From the line containing "The height and" through the last line of the entries, set down every line exactly and add nothing.

** Opening INPUT FOR THIS TASK block **

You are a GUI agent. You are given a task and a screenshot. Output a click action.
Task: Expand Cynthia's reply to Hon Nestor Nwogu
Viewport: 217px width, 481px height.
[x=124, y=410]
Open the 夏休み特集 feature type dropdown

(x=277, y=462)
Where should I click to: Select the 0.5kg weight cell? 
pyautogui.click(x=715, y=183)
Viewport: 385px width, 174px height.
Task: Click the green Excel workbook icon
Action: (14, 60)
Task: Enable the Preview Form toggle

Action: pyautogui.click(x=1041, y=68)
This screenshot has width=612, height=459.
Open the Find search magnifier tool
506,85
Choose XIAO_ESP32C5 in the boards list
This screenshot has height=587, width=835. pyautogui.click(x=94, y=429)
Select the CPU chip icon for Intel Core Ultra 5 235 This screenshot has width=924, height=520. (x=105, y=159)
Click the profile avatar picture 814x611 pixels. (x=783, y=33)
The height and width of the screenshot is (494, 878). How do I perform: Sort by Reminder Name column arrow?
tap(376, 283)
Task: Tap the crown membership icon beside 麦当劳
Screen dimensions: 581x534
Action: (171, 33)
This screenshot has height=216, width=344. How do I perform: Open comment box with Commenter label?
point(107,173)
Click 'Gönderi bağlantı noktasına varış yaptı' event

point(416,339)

** Closing INPUT FOR THIS TASK block **

**REPLY TO THE EXERCISE**
The height and width of the screenshot is (494, 878). How do I perform: Sort by Reminder Name column arrow?
tap(376, 283)
Task: Tap the crown membership icon beside 麦当劳
Screen dimensions: 581x534
Action: (171, 33)
This screenshot has height=216, width=344. How do I perform: Open comment box with Commenter label?
point(107,173)
Click 'Gönderi bağlantı noktasına varış yaptı' event

point(416,339)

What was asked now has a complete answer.